TEXT:
——————

Updated at 2:40 p.m.
Boston Mayor Marty Walsh and Police Commissioner William Gross on Monday defended both the peaceful protesters who gathered by the thousands in downtown Boston Sunday and the police who responded to a wave of violence and looting that followed the demonstrations.
“I don’t want anything to take away from what they accomplished and the impact that they had yesterday,” Walsh said, speaking of the estimated 20,000 people who gathered to protest police brutality and the killing of George Floyd by Minneapolis police officers. “I want to say to all those peaceful demonstrators: Your words, your testimony, your call to action moved me and you are moving our society forward.”
But he added, “What happened in downtown after the protest was an attack on those values and it was an attack on our city and its people.”

——————

PROVIDED MATERIAL:
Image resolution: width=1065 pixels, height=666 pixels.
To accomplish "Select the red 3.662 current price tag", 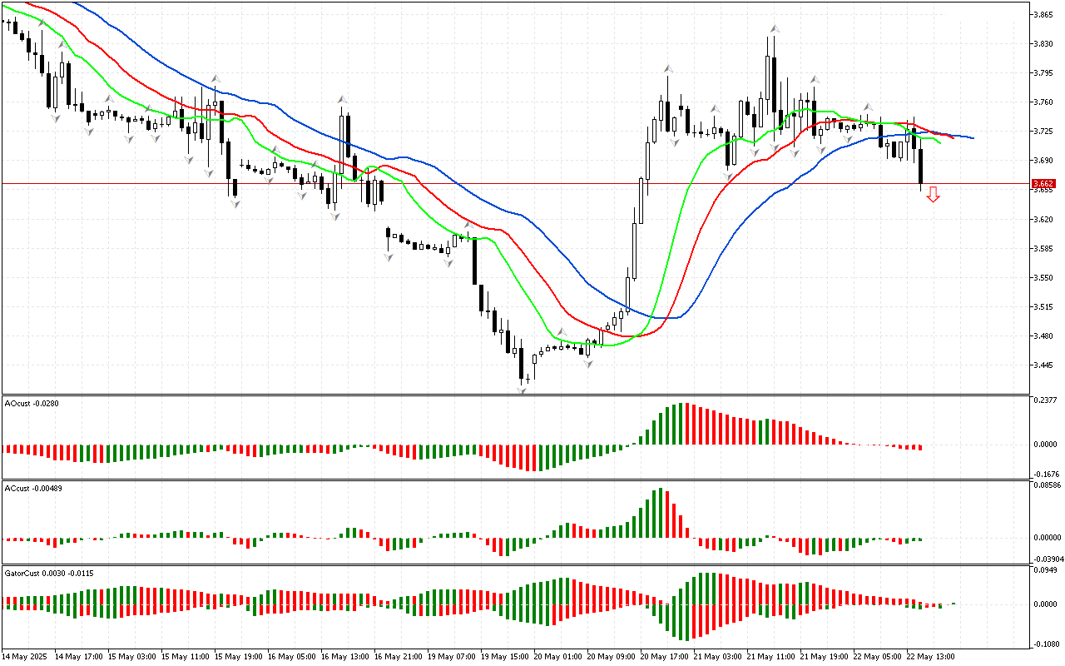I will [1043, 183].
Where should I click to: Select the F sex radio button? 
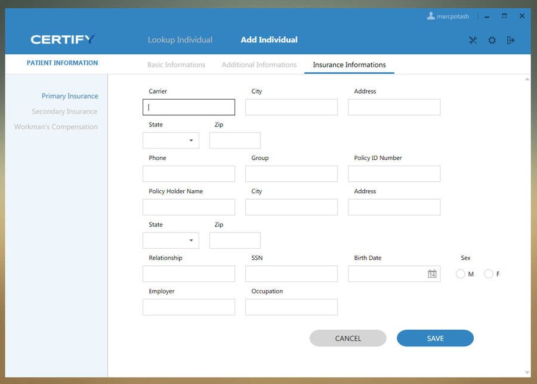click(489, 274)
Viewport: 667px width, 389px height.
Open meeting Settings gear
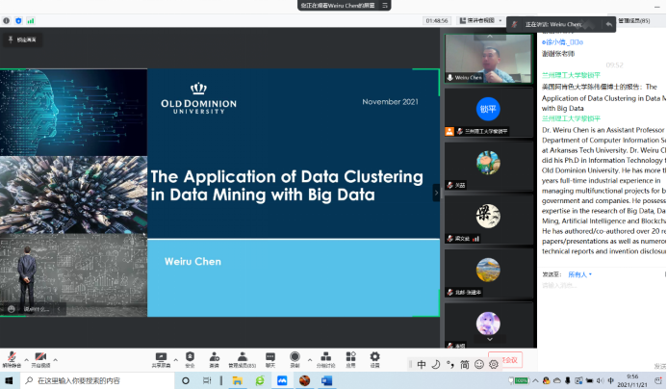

——————

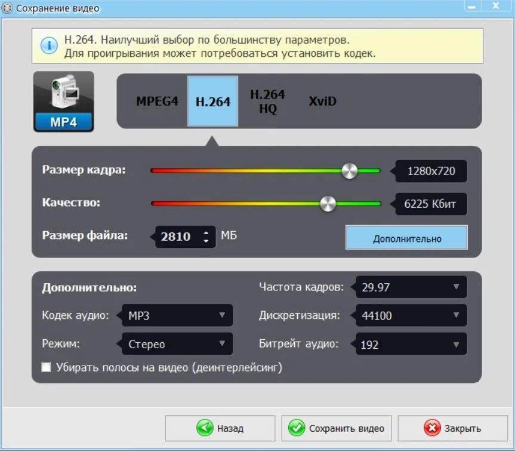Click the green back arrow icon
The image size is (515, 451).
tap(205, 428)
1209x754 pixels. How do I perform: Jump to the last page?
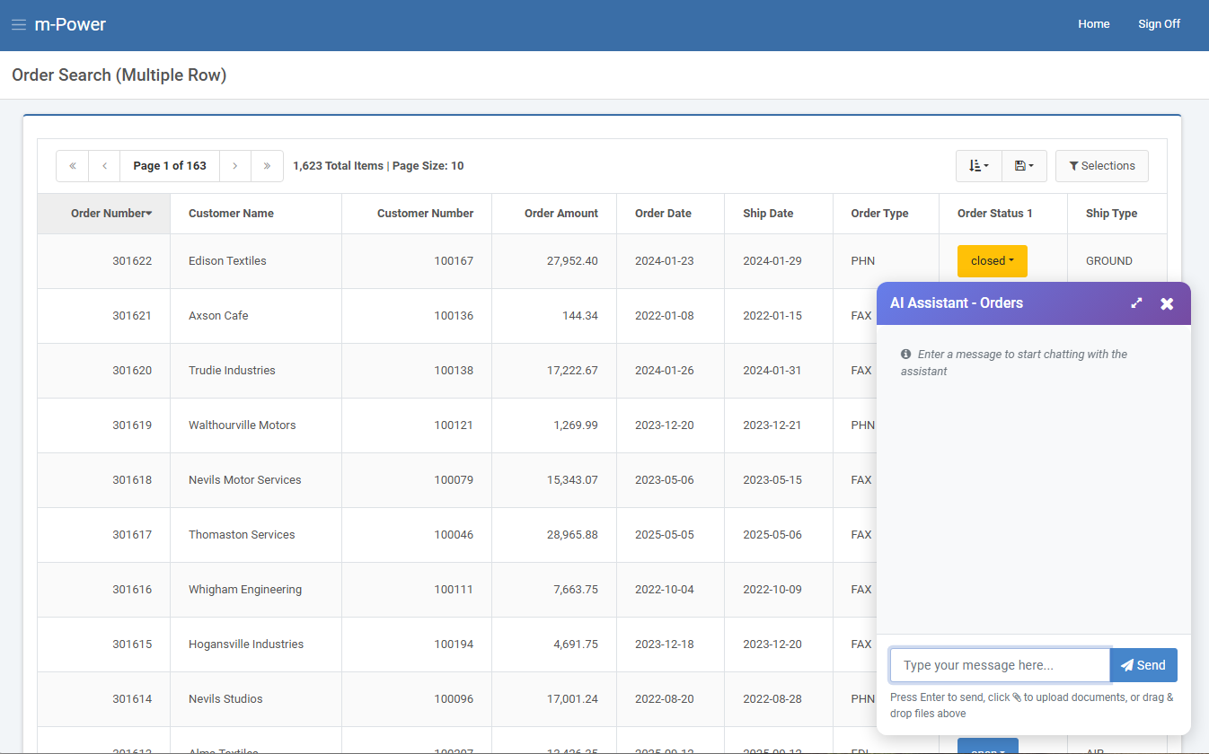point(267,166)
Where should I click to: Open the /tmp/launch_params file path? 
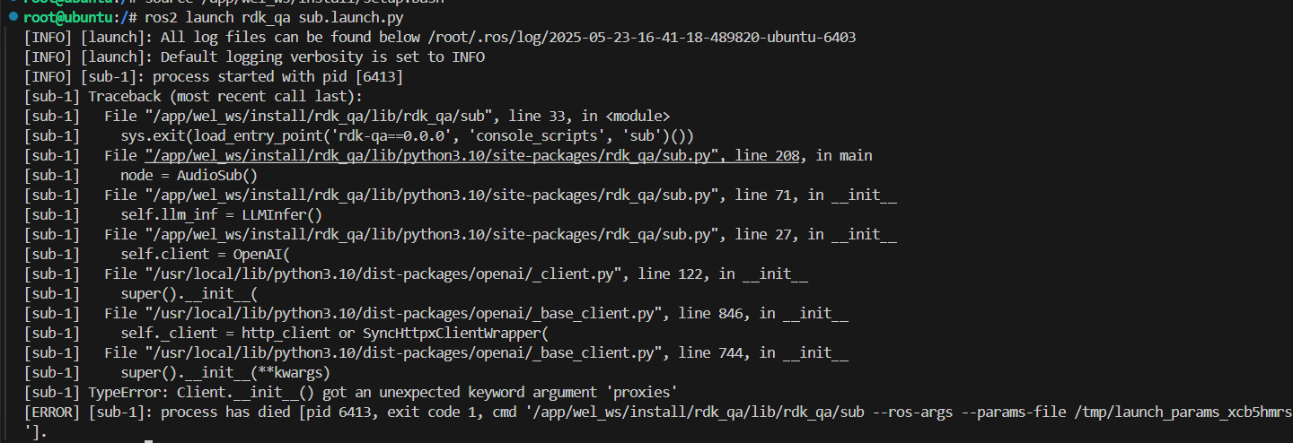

——————

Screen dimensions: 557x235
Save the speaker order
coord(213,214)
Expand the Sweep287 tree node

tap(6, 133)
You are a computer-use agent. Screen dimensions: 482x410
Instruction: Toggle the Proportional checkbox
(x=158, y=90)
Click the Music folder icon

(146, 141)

——————

COMPLETE THE FOLLOWING:
1 > List every person named in the article on the Boston protests.
2 > Carry the article on the Boston protests forward from its last sentence.
The records have no connection to the article on the Boston protests.

ANSWERS TO THE EXERCISE:
1 > Marty Walsh, William Gross, George Floyd

2 >
Clashes between protesters and police erupted late Sunday as the demonstrations were dipersing. Several police cars were set on fire, windows were smashed and shops were looted on several blocks around the Boston Common. Walsh, Gross and other local officials held a press conference Monday to respond to the violence.
Walsh said nine police officers were taken to the hospital and dozens were treated in the field.
Gross said there were 53 total arrests Sunday night — with 24 of those arrested were from outside Boston, including two from out of state.
“It was rough for a while out there last night as the officers were attacked,” Gross said, but police stood their ground, with the conviction that “this is not going to happen — no one is going to take over our city and burn it to the ground.”
Walsh said the demonstration wound up being much larger that first expected.
“When you have marches there’s always some agitators in the crowd, and it’s is usually a handful. Last night it was more than a handful,” he said.
Walsh praised the Boston Police Department's approach to yesterday's protests. The day’s demonstrations went on without incident until “the police had to be activated when it got violent last night,” he added.
But some protesters blamed the police for the outbreak of violence.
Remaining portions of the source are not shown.